[Stored records]
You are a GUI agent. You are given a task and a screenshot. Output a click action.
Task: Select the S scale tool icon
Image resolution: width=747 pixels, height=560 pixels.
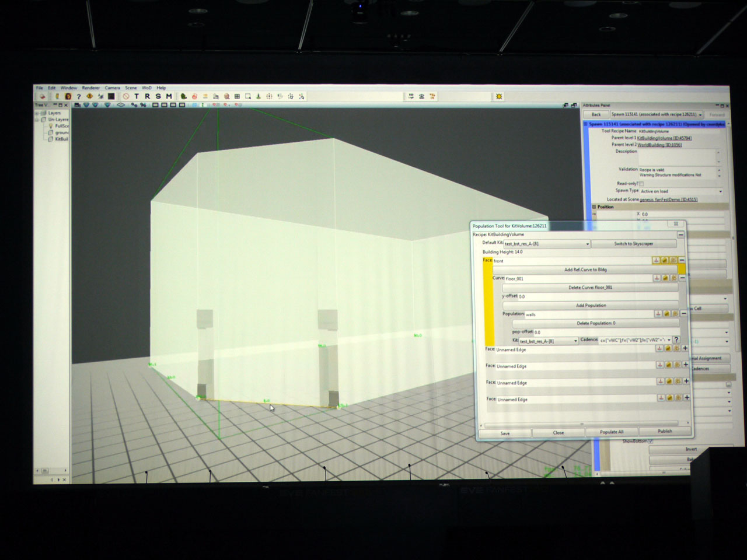158,96
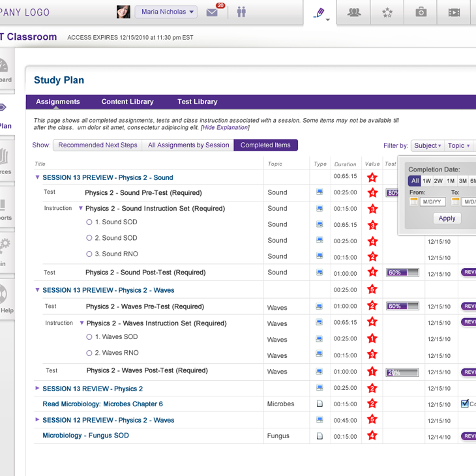Open the camera icon in top toolbar
The width and height of the screenshot is (476, 476).
coord(421,12)
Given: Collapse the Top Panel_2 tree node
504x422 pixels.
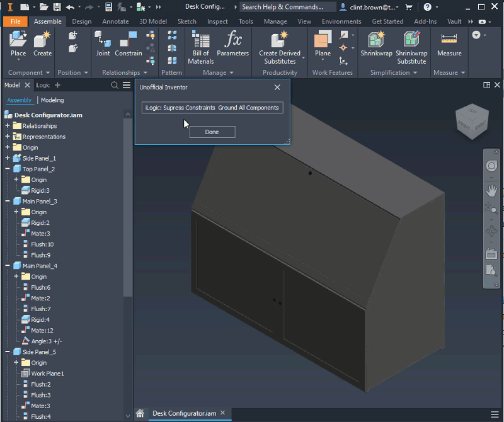Looking at the screenshot, I should [8, 169].
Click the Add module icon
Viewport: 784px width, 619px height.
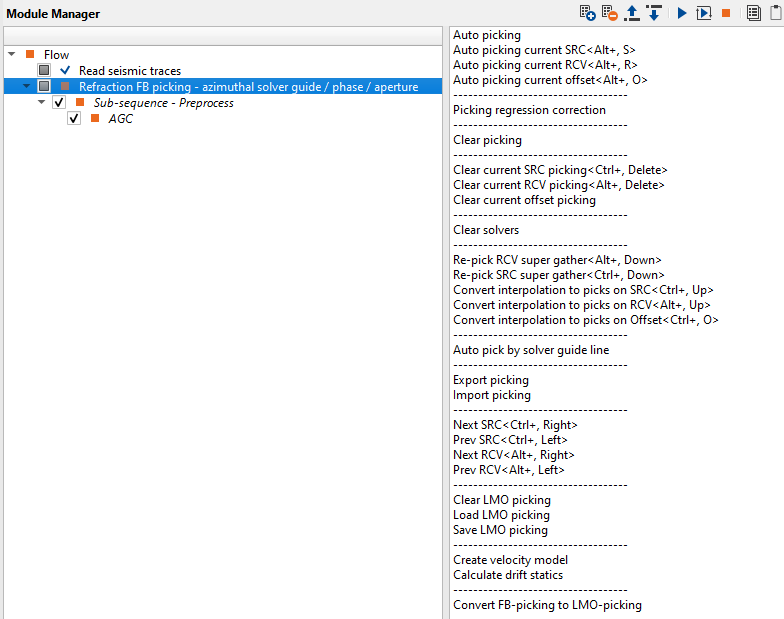point(587,13)
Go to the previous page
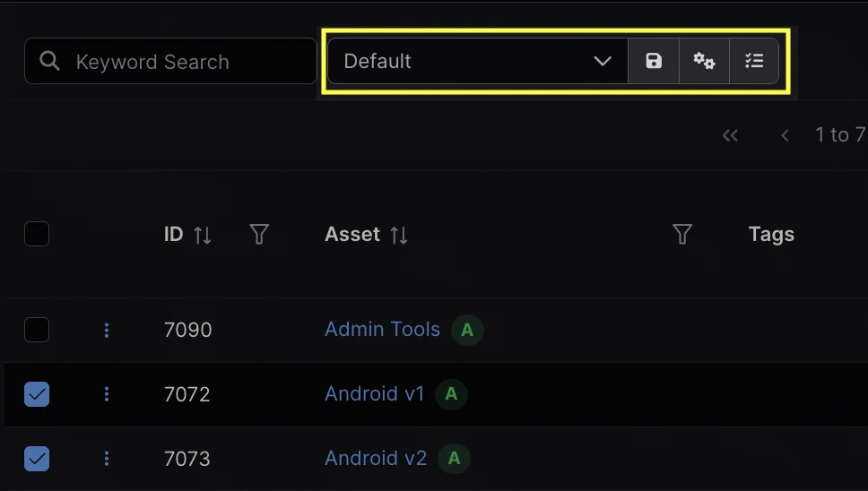The image size is (868, 491). tap(785, 135)
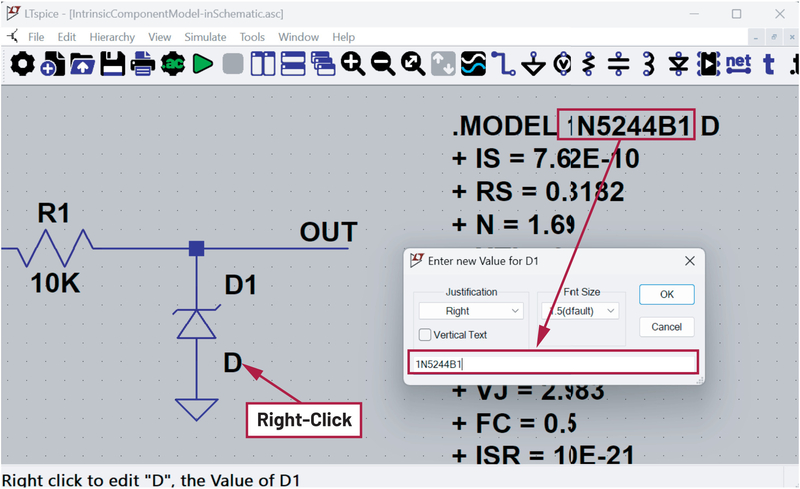Click the net label tool
This screenshot has width=800, height=489.
tap(738, 64)
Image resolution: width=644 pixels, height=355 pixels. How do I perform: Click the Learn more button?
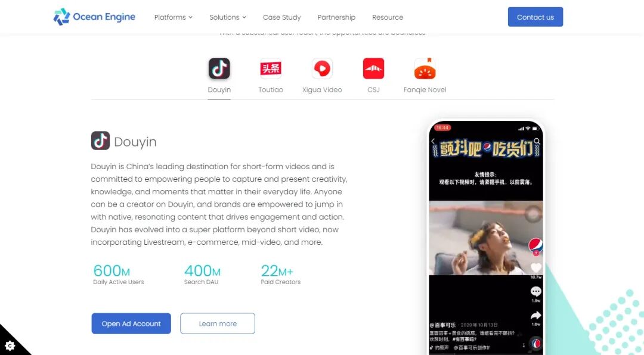(218, 323)
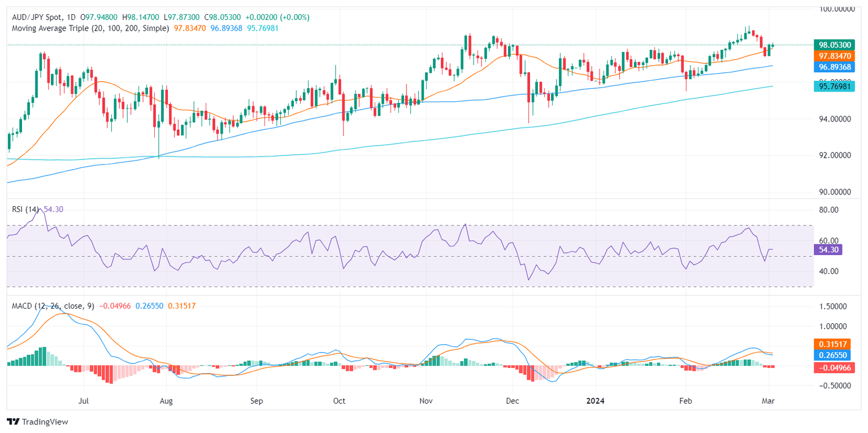
Task: Click the TradingView logo
Action: tap(37, 422)
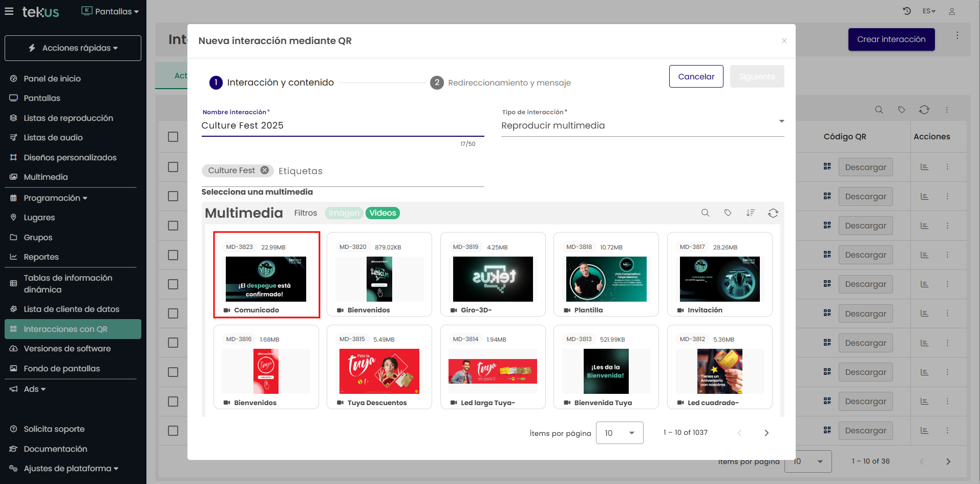
Task: Open Multimedia in the sidebar
Action: coord(46,177)
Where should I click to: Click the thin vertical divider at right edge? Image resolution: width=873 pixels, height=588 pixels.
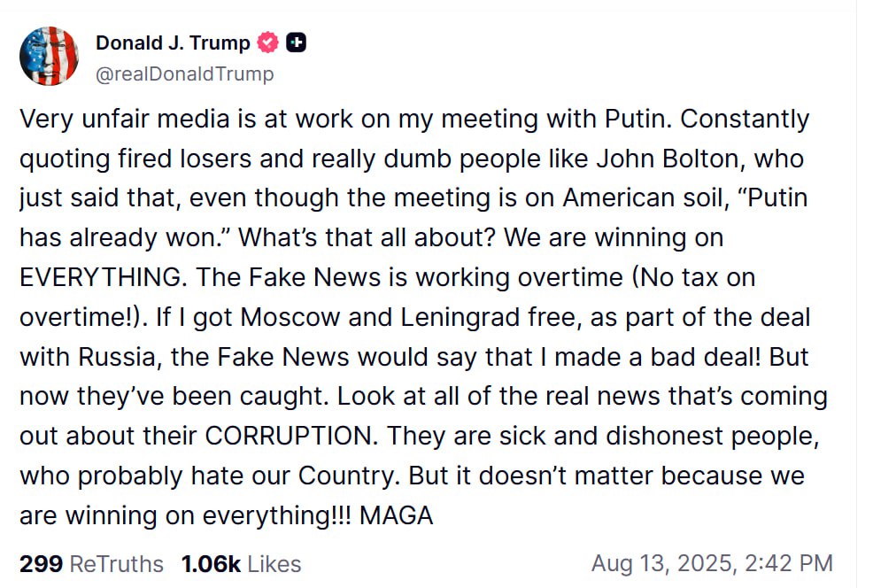click(x=857, y=294)
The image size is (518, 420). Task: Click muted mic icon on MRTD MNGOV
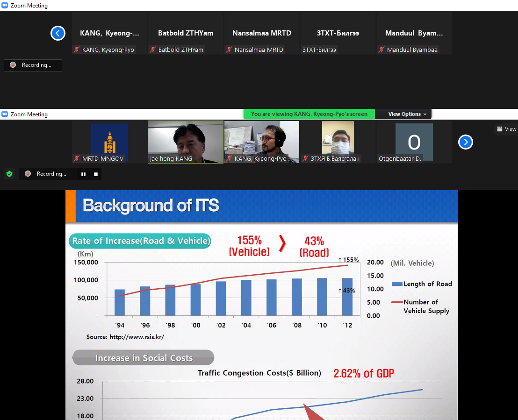tap(77, 159)
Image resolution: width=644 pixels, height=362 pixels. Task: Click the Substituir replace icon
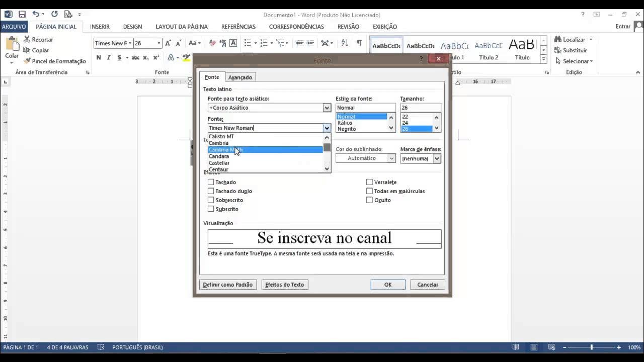point(558,50)
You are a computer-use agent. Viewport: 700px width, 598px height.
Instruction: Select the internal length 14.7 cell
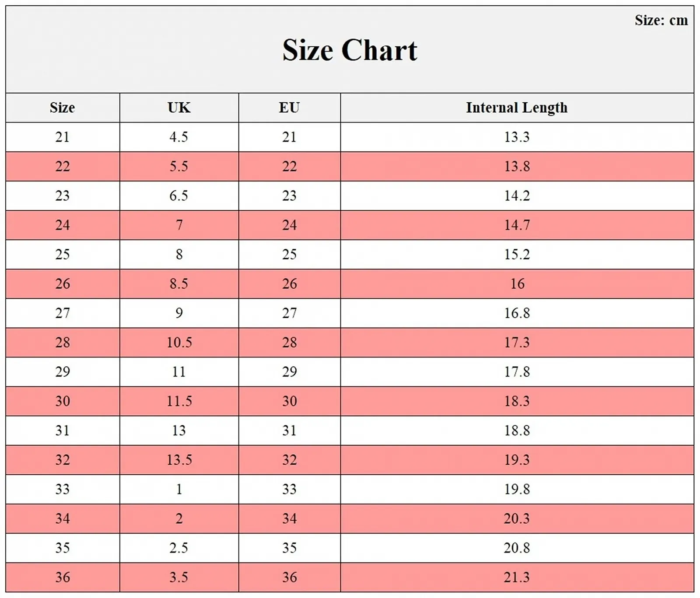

§ WHAT YOU WILL DO
Bring together each line above where the string "Select" turns up.

§ RESULT OF THE EXERCISE
Task: Select the S scale tool icon
Instruction: Select the internal length 14.7 cell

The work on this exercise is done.